0.794892 M parameters


In [21]:
optimizer = torch.optim.AdamW(model.parameters(), lr=learning_rate)

for iter in range(max_iters):
    # every once in a while evaluate the loss on train and val sets
    if iter % eval_interval == 0 or iter == max_iters - 1:
        loss = estimate_loss()
        print(f"step {iter}: random generated validation loss {loss:.4f}")

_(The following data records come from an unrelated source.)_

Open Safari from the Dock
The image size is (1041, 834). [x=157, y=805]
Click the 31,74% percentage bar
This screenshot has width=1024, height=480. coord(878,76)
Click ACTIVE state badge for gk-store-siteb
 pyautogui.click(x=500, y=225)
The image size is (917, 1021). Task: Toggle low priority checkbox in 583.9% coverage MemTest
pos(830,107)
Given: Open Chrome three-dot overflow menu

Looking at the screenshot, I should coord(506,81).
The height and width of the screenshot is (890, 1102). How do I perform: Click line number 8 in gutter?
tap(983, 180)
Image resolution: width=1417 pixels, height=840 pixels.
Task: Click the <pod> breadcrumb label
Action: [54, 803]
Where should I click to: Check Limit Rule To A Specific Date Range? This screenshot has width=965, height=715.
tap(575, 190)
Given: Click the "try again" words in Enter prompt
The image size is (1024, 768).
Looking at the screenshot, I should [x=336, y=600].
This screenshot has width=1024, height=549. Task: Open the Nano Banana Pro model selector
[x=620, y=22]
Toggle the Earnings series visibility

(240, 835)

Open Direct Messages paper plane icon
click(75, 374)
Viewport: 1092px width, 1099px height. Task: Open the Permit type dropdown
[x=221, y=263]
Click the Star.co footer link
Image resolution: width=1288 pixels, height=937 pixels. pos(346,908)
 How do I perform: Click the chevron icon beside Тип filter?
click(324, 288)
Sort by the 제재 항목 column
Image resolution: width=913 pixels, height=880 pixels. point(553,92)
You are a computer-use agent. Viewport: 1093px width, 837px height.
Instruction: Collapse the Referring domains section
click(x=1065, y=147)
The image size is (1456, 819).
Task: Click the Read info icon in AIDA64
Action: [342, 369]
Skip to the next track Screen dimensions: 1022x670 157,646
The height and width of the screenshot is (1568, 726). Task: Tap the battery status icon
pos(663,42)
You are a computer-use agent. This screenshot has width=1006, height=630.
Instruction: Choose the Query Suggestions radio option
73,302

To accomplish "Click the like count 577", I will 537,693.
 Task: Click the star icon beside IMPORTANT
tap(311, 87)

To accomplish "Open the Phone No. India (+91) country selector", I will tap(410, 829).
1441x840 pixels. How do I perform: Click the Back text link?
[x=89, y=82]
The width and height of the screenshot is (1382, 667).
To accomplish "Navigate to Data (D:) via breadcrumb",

    # sample a batch of data
    xb, yb = make_batch(batch_size=batch_size, max_digits=max_digits)

    # evaluate the loss
    logits, loss = model(xb, yb)
    optimizer.zero_grad(set_to_none=True)
    loss.backward()
    optimizer.step()

step 0: random generated validation loss 0.1766
step 100: random generated validation loss 0.2187
step 200: random generated validation loss 0.1455
step 300: random generated validation loss 0.3479
step 400: random generated validation loss 0.1030
step 500: random generated validation loss 0.0926
step 600: random generated validation loss 0.1315
step 700: random generated validation loss 0.0822
step 800: random generated validation loss 0.0807
step 900: random generated validation loss 0.0809
step 1000: random generated validation loss 0.8111
step 1100: random generated validation loss 0.1244
step 1200: random generated validation loss 0.1117
step 1300: random generated validation loss 0.0540
step 1400: random generated validation loss 0.0727
step 1500: random generated validation loss 0.0410
step 1600: random generated validation loss 0.2927
step 1700: random generated validation loss 0.0787
step 1800: random generated validation loss 0.0355
step 1900: random generated validation loss

In [31]:
# generate from the model
inp = torch.tensor([encode("226+336=")], dtype=torch.long, device=device)
out = model.generate(inp, max_new_tokens=3)
print("decoded:", decode(out[0].tolist()))

decoded: 226+336=265


# Problem with masking and why my very try failed:

```
"7+3=10" (reversed answer "01").
x = [7, '+', 3, '=', 1, 0]
y = [-1, -1, -1, -1, 0, 1]
```

- the problem and the answer were alligned directly.

- What I did was mask the tokens but not shift them!

- the problem was that I was thinking of how I used to prepare the data like in tinyshakespear.
  - I predicted the next character at each step, shifting it implicitly.
- In addition each problem is short and discreate and the asnwer digits are alligned under themselves, so the model can cheat.

- Example walkthrough:
```
x = [4, 7, 10, 6, 11, 3, 5]      
y = [-1, -1, -1, -1, 3, 5, -1] # masked + shift
```

Model receives and creates nn.Embedding
```
[4, 7, 10, 6, 11, 3, 5]  
```

Forward through Transformer:
```
multiple blocks of M-head + FeedForward
attend to previous tokens
rotary pos embeddings
```

Compute logits
```
B, T, vocab_size
```

Compute loss ignoring the -1
```
y = [-1, -1, -1, -1, 3, 5, -1]
```

## Core problem that I didnt get:
1. sequence x [4, 7, 10, 6, 11, 3, 5] with length 7, the model produces logits for every postion
```
(B, T, vocab_size)
```
- Each logit[t] predict the next token after position t (in next token LM)
- I am looking at token t and want to know what is likley to come next!

### Examples

| Position | Input x | Target y | Masked?                               |
| -------- | ------- | -------- | ------------------------------------- |
| 0        | 4       | -1       |  ignore input digit                  |
| 1        | 7       | -1       | ignore input digit                  |
| 2        | '+'     | -1       |  ignore symbol                       |
| 3        | 6       | -1       |  ignore input digit                  |
| 4        | '='     | 3        |  want to predict first answer digit  |
| 5        | 3       | 5        |  want to predict second answer digit |
| 6        | 5       | -1       | pad or ignore                       |


- Think about this:
1. The cast sat on the mat, if you include the word mat in the input the model dosent learn anything it just tries to optimize for the same wording.
2. removing the word mat and making it the target will adjust the model graph via backprop so that the tensor of The cast sat on the ... will output mat.